Quantifying microenvironmental composition with image analysis of ovarian H&E tumour slides

We developed a new image analysis pipeline for analysing H&E-stained whole tumour sections of primary ovarian cancer by designing a new cell classifier using a tool we previously developed13. This classifier was trained based on the annotation of 900 cells provided by an expert pathologist, from which 100 morphological features of every cell were quantified. It identifies cancer cells with epithelial morphology, stromal cells with spindle-like morphology which include fibroblasts and endothelial cells, and lymphocytes with small, round morphology (Fig. 1A,B). Using this classifier, all patient samples were analysed at single-cell resolution for the entire tumour sections (Fig. 1C). On average, 499,600 (interquartile range 255,700–642,900) cancer cells, 129,900 (72,960–171,200) stromal cells and 62,830 (33,240–84,820) lymphocytes were identified in each whole-tumour section.

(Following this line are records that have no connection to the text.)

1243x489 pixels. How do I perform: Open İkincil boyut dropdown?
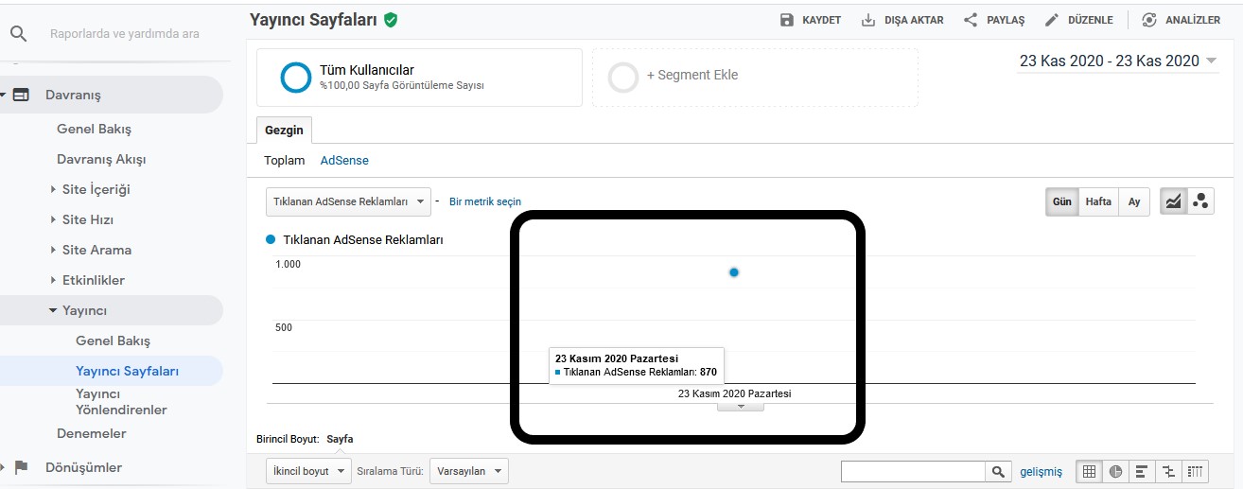tap(308, 471)
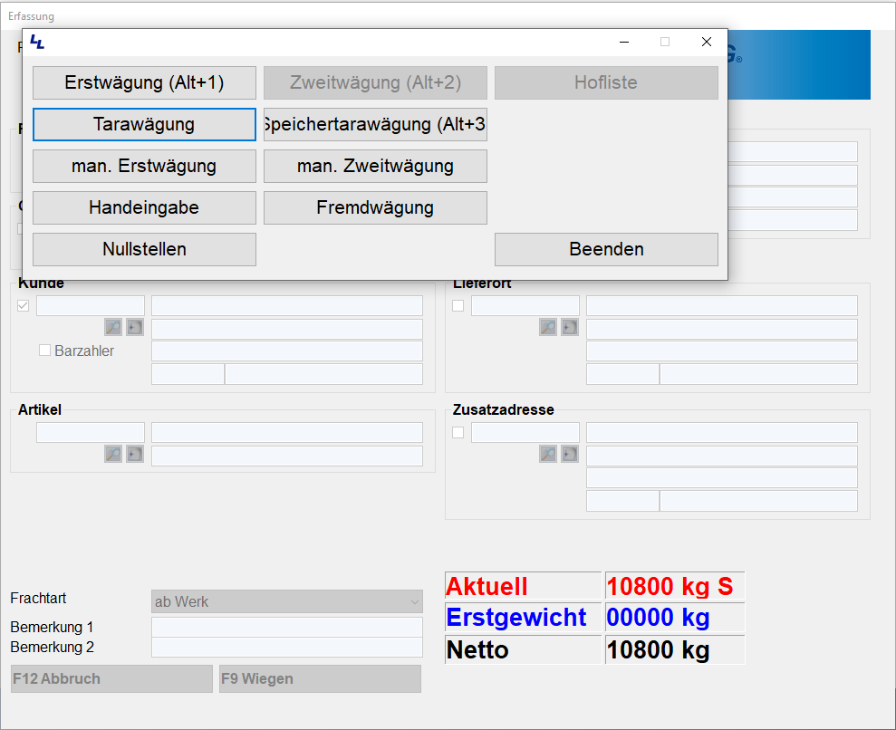Enable the Zusatzadresse checkbox
896x730 pixels.
(x=458, y=432)
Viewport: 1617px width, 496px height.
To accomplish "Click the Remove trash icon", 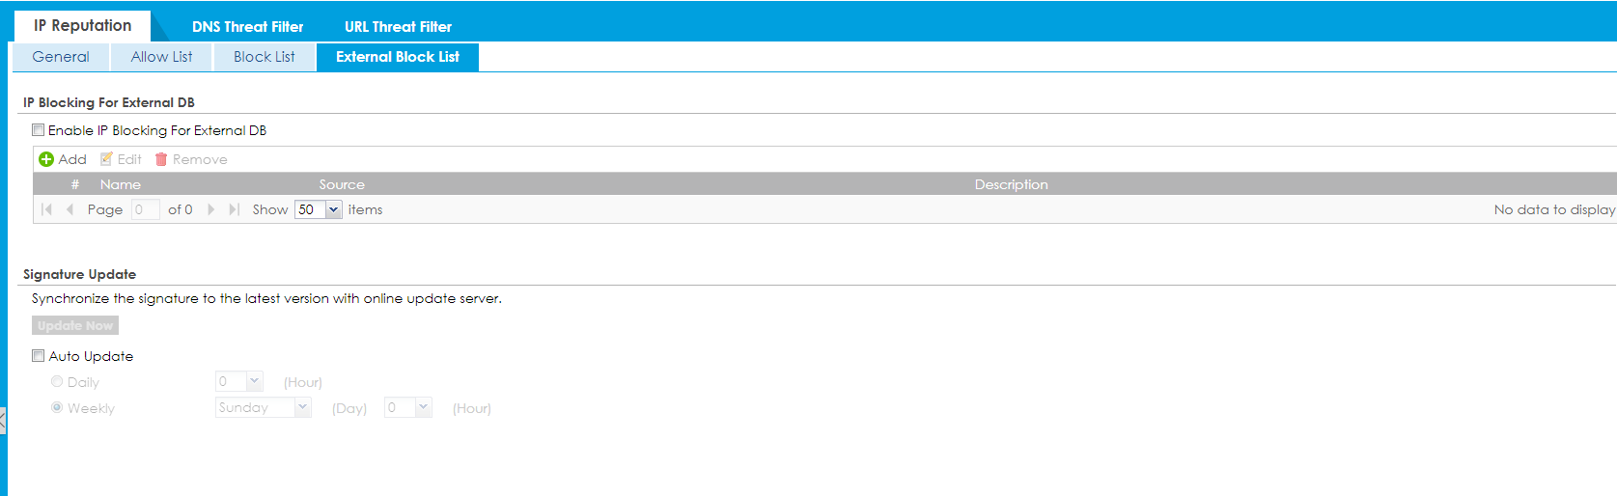I will pyautogui.click(x=161, y=159).
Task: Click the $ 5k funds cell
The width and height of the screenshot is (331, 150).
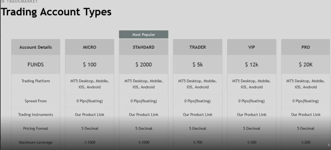Action: 197,64
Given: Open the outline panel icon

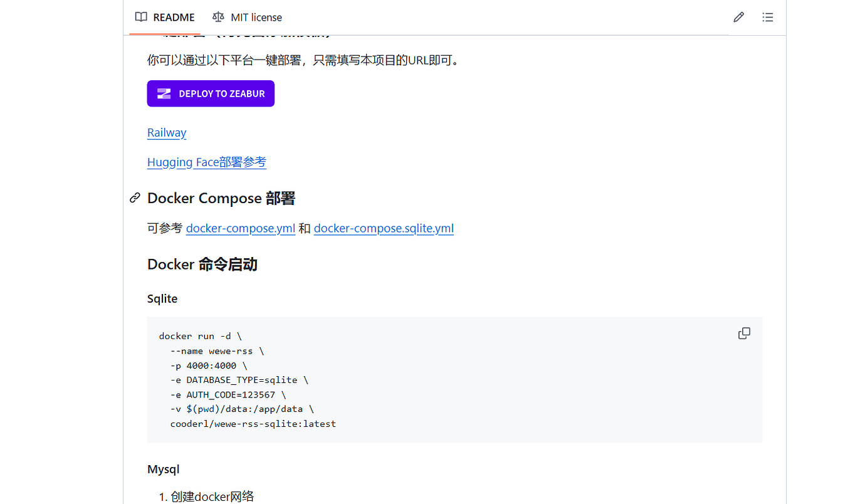Looking at the screenshot, I should [767, 17].
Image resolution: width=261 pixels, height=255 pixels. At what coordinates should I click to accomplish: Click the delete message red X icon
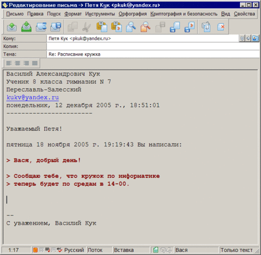click(x=221, y=27)
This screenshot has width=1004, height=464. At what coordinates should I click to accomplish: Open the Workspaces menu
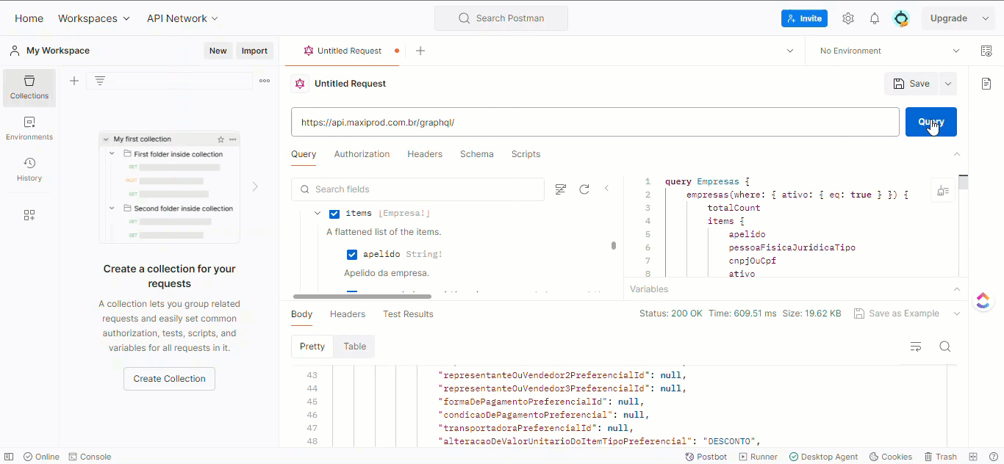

Figure 1: Image analysis for ovarian cancer histology sections.
Figure 1

(A) Cell nuclei were classified into three cell classes based on morphology: epithelioid-like cancer cells (green), spindle-like stromal cells (red), round lymphocytes (blue) and artefacts (white). Scale bar: 12 μm. (B) Examples of infiltrating lymphocytes and vessel found in the sample. Scale bar: 12 μm. (C) Illustrative examples of two tumours to show the original H&E section and the spatial distribution and ratios of three cell types obtained from image analysis. Scale bar: 600 μm.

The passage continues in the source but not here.